▸ **Selection**
## start

The United Kingdom suspended parts of the Turks and Caicos Islands’ constitution and took over day-to-day control of government for about three years starting in 2009 following a similar inquiry that reported evidence of widespread corruption in the TCI among elected leaders and public officers.

Law firm hired

Mr. Fahie also announced last week that government had secured the services of Withers, an international law firm headquarted in London, and Sir Geoffrey Cox, a Queen’s counsel who formerly served as attorney general of England and Wales, to represent it throughout the inquiry.

He did not say how much the services would cost or why outside counsel is needed in addition to the territory’s attorney general, who also represents the government.

On Saturday, he also said the UK unfairly blamed the VI government for events leading to the record drug bust last November even though security falls under the responsibility of the governor.

## end

▸ **Given records**

## start

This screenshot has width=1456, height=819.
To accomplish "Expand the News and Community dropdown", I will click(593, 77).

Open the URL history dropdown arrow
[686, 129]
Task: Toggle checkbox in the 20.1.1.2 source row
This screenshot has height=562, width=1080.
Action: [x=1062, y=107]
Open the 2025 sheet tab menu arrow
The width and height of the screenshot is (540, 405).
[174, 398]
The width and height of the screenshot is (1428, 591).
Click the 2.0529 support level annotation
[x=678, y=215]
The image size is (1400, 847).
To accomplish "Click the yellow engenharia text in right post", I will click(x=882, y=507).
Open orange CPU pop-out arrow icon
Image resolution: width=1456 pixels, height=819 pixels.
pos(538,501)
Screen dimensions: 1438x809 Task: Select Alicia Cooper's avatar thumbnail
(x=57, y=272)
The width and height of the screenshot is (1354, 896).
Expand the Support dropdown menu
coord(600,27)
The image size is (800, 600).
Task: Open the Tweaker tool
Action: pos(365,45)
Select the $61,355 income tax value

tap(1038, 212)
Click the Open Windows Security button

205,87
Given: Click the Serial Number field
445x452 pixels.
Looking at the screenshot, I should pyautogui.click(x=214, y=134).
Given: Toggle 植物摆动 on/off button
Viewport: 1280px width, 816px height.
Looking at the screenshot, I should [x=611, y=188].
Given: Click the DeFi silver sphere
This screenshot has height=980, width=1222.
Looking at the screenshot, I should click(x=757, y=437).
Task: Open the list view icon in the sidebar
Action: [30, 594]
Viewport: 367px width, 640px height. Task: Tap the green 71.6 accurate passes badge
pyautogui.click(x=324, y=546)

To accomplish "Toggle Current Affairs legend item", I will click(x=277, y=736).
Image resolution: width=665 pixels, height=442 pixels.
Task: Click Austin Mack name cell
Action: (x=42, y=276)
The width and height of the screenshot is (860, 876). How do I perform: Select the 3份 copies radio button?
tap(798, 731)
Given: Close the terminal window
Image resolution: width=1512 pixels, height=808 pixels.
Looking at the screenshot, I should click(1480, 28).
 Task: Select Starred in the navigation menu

## end

▸ **What you have to do**
Please resume the news piece about Mr. Fahie and the inquiry, writing on from its last sentence.

▸ **Final result**
“[The governor and police commissioner] want to use their failure and give it to the local government in the international media, and then tell us that they love us while trying to destroy our name for their failure,” he said.


Ministers echo premier

Other government ministers took a similar tone in recent days, echoing Mr. Fahie’s criticism of the decision to launch the inquiry.

Natural Resources, Labour and Immigration Minister Vincent Wheatley suggested at the Saturday meeting that the inquiry is designed to thwart the VI government’s efforts to empower the people of the territory.

“That message was so well taken, so well received, that it got some people scared, and they said, ‘You people are going too far with this empowerment idea.’ So they’re trying their best to dissuade us,” Mr. Wheatley claimed.

He added that the people of the VI must be able to handle their own affairs at some point.

During a Jan. 20 meeting at The Stickett in Long Look, Deputy Premier Dr. Natalio “Sowande” Wheatley called on the community to “stay vigilant.” He said residents need to pay attention or their freedom would “be taken right from under you.”

“There are those that believe you should be back in slavery: economic slavery, political slavery and other forms of slavery,” he said.

A ‘global attack’

Health and Social Development Minister Carvin Malone took to Facebook to call the Jan. 18 announcement of the inquiry a “global attack” on the territory, equating it to disasters including Hurricane Irma and the Sept. 11, 2001 terrorist attack on the Twin Towers in New York.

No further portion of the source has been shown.